In the fifth contribution to this special issue, Travis L. Wagner and S. Gavin Weiser describe their revolutionary process to generate and analyze data through queer digital forensics. With this method, the authors foraged through archival Internet footage to gain an understanding of how institutions of higher education have documented and represented university life for queer populations on campus. Wagner and Weisner remind readers that queer people have always been here, yet representation of LGBTQ+ people on the internet can be a double-edged sword.

Finally, we conclude this special issue with methodological reflections from our previous research. In “Creating Queer Epistemologies and Embodied Knowledge Through Narrative and Arts-Based Research,” we (J. Michael Denton and Leia K. Cain) describe and synthesize our separate experiences blending narrative and arts-based research design principles to explore holistic, nuanced understandings of the lives of queer people. Not only can blending these methods allow researchers to access deeper layers of meaning alongside queer participants, but storytelling and artmaking are both culturally and historically cemented into queer history and culture.

So goodbye yellow brick road
Where the dogs of society howl
You can’t plant me in your penthouse
I’m going back to my plough
    -Elton John, “Goodbye Yellow Brick Road”

Throughout the process of co-editing this special issue, we continually found ourselves returning to two of the most commonly associated works that feature the yellow brick road, The Wizard of Oz, beloved by many other queer people, and the song by Elton John, a flamboyant queer singer and AIDS philanthropist.
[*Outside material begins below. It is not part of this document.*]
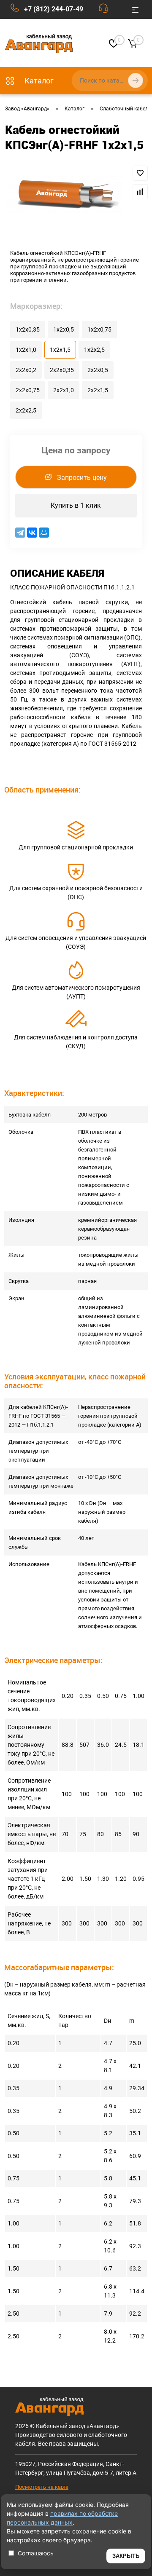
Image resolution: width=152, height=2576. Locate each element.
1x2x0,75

In both the film and the song, the yellow brick road holds out a promise of something better in urban areas. But in both, the yellow brick road fails to deliver. It is a false hope—our protagonists feel used and return to the pastoral roots that they initially desired to escape. We, and it seems our contributors, also want to depart from the false promise of scholarly norms, traditions, concepts, methods, and approaches that do not serve queer people. So where to then?

Oh I’ve finally decided my future lies
Beyond the yellow brick road.
    -Elton John, “Goodbye Yellow Brick Road”

The pastoral return in those works can be interpreted as an embrace of tradition and the normative. That would not seem to be a return interesting to the scholars in this issue. But these scholars do go “back” in various ways. We may go so far as to say they queer their (re)turns. Catalano and Perez return to the dismissed or discarded approach of general qualitative descriptive to find new purpose and use in it. Hutchings goes “back” to Black queer life, worldmaking, and communities. Wagner and Weiser literally go back in time for data. Cook and Bublitz go “back” to Cook’s previous research in which Bublitz served as a participant. Yanko and Lee perhaps go “back” less, though their scholarship may be better thought of as enacting a different future that may also be seen as going “back” to the world as it should have always been—to the dreams and hopes of our youth. Finally, we, (Denton and Cain) go “back” by rooting our rationale for combining methods in past queer, feminist, and art activism. We invite other scholars to say “so long” to oppressive scholarship roads.